Skip to main content
This document provides a comprehensive overview of the AWS architecture for EKB services infrastructure. The architecture follows cloud-native patterns with AWS managed services, Kubernetes orchestration, and automated scaling.

AWS Architecture Overview

The architecture follows cloud-native patterns with AWS managed services, Kubernetes orchestration, and automated scaling.

Architecture Diagram

Self-hosted Supabase uses a CloudNativePG-managed HA PostgreSQL cluster (ha-supabase-db) with PgBouncer pooling, MinIO for object storage, and the full Supabase application stack deployed via helm-deployment/supabase-kubernetes-ha. Supabase Cloud is the alternative if self-hosting is not required.

Key Components

1. Networking Layer

DNS Provider

  • Purpose: Domain name resolution; works with any provider (Route 53, Cloudflare, etc.)
  • Domains (use your own domain, e.g. example.com):
    • app.example.com — Web Frontend
    • api.example.com — FastAPI Backend
    • automations.example.com — Automator Service
    • supabase.example.com — Supabase Kong (self-hosted only)
    • signoz.example.com — SigNoz observability (optional)
  • SSL Validation: CNAME records required for ACM DNS validation

Application Load Balancer (ALB)

  • Purpose: SSL termination, load balancing, and hostname-based routing
  • Features:
    • SSL/TLS termination using ACM certificates (wildcard or per-service)
    • HTTP → HTTPS redirect
    • Health checks for all target groups
  • Managed by: AWS Load Balancer Controller (Helm chart in helm-deployment/infrastructure)

VPC

  • CIDR: Environment-specific (e.g. 10.x.0.0/16)
  • Availability Zones: 3 AZs in the chosen region
  • Subnets: 3 public (NAT Gateways) + 3 private (EKS nodes)
  • Outbound: NAT Gateway per AZ for node egress

2. Compute Layer

EKS Cluster

  • Version: Kubernetes 1.33
  • System Node Group: Managed node group running Karpenter controller (not on Karpenter-managed nodes, per AWS best practice)
  • Add-ons: EBS CSI Driver, AWS Load Balancer Controller, CoreDNS, kube-proxy

Karpenter — Dynamic Node Provisioning

  • Purpose: Just-in-time node provisioning and cost optimisation
  • Node Classes:
    • General Purpose: Spot instances for most workloads
    • Compute Intensive: High-CPU instances for CPU-bound tasks
    • Memory Intensive: Memory-optimised instances for large datasets
    • Database: On-demand instances for stateful/database workloads
    • GPU: GPU instances for AI/ML workloads (optional)

_Dataset extract_
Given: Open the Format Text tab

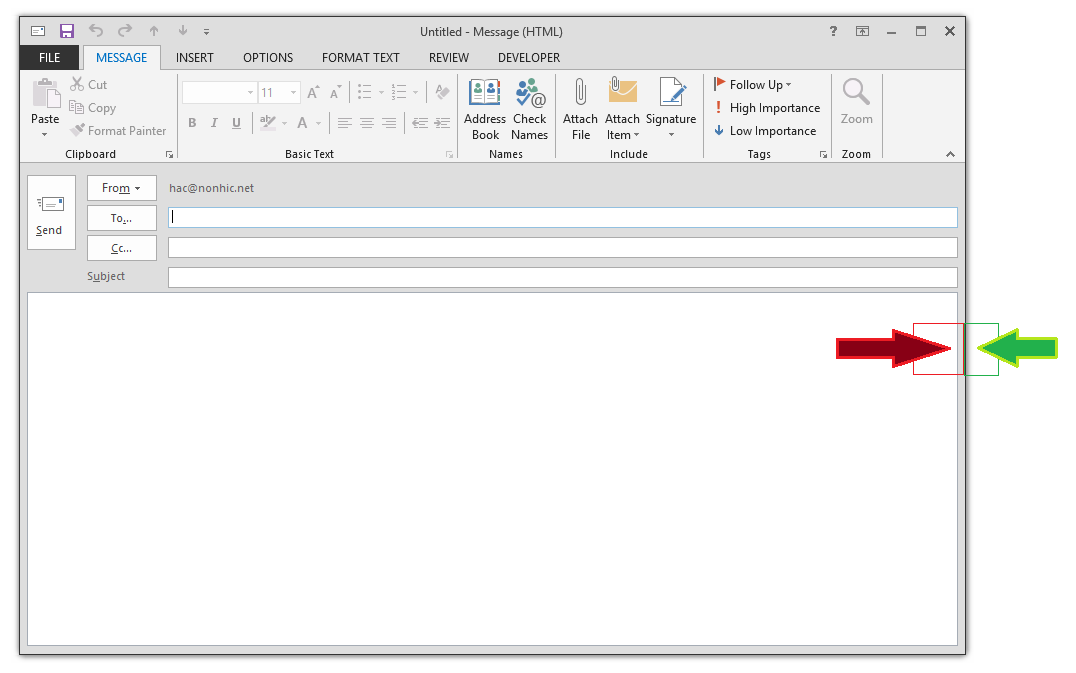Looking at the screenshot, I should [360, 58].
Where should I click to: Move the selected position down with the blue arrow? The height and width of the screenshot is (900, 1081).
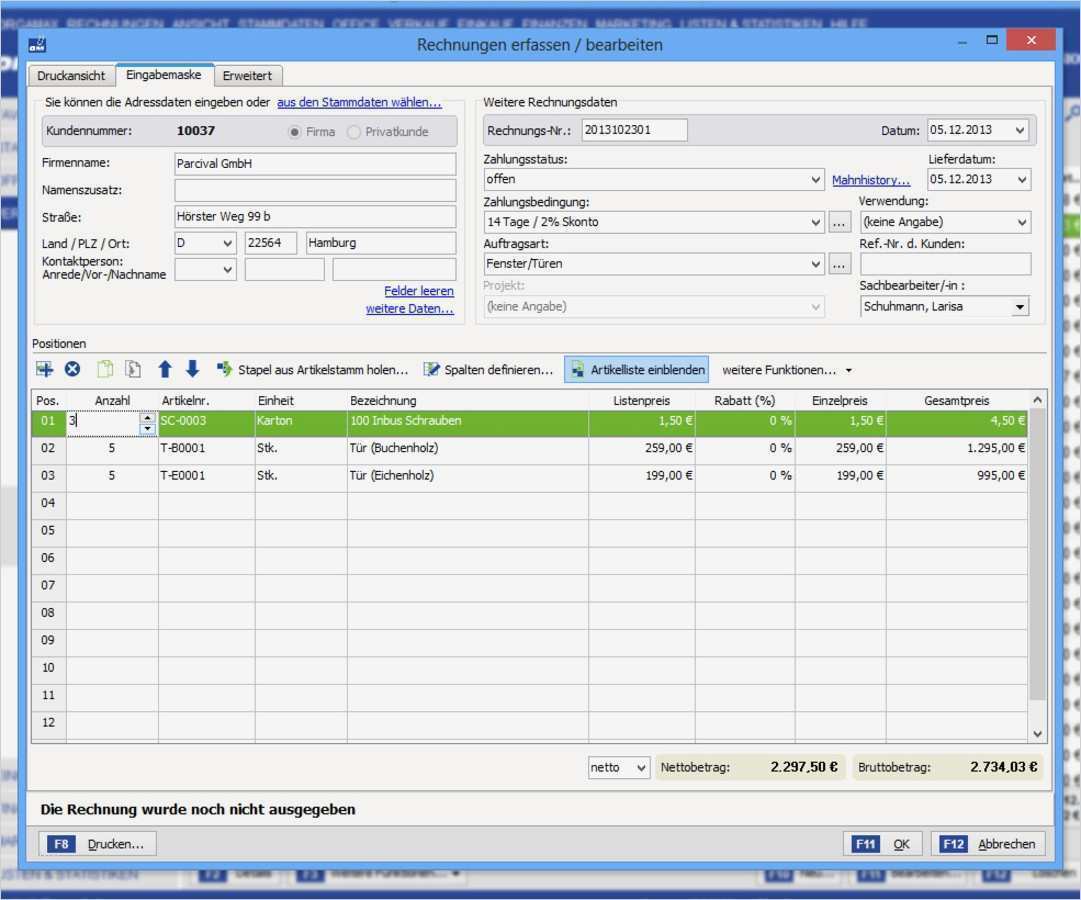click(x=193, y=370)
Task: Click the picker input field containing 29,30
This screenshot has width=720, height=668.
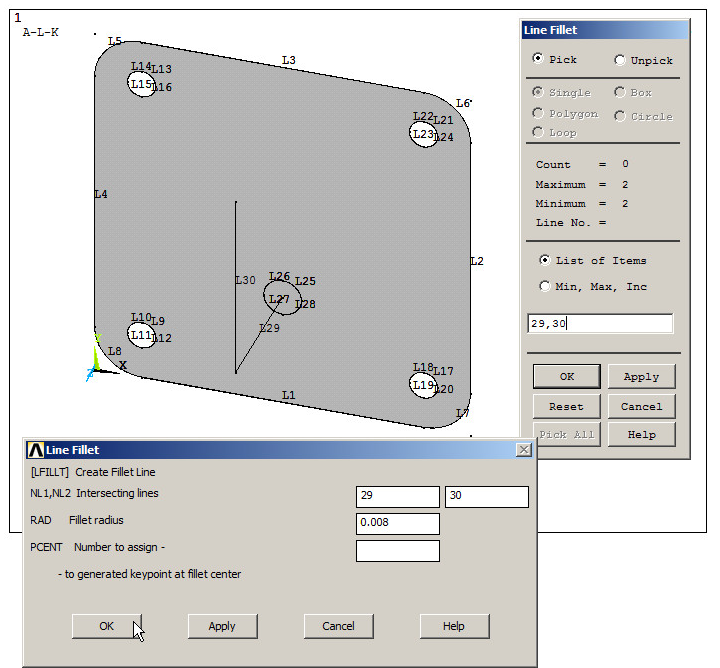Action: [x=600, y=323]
--
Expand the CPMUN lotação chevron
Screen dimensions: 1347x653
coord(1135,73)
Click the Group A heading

_Task set_
a) Repeat the passage of the AWS architecture overview that begins at the words "Key Components" and stops after the words "SigNoz observability (optional)".
b) In the entries, take the lines that begin at the one containing "Task: Click the" and stop after the one containing "Action: [x=600, y=323]", and give them again with "picker input field" replaced by "dropdown" and everything else left unchanged. Return only those lines, and leave the pictures out.

_Full solutions_
a)
Key Components

1. Networking Layer

DNS Provider

  • Purpose: Domain name resolution; works with any provider (Route 53, Cloudflare, etc.)
  • Domains (use your own domain, e.g. example.com):
    • app.example.com — Web Frontend
    • api.example.com — FastAPI Backend
    • automations.example.com — Automator Service
    • supabase.example.com — Supabase Kong (self-hosted only)
    • signoz.example.com — SigNoz observability (optional)

b)
Task: Click the dropdown containing 29,30
This screenshot has width=720, height=668.
Action: [x=600, y=323]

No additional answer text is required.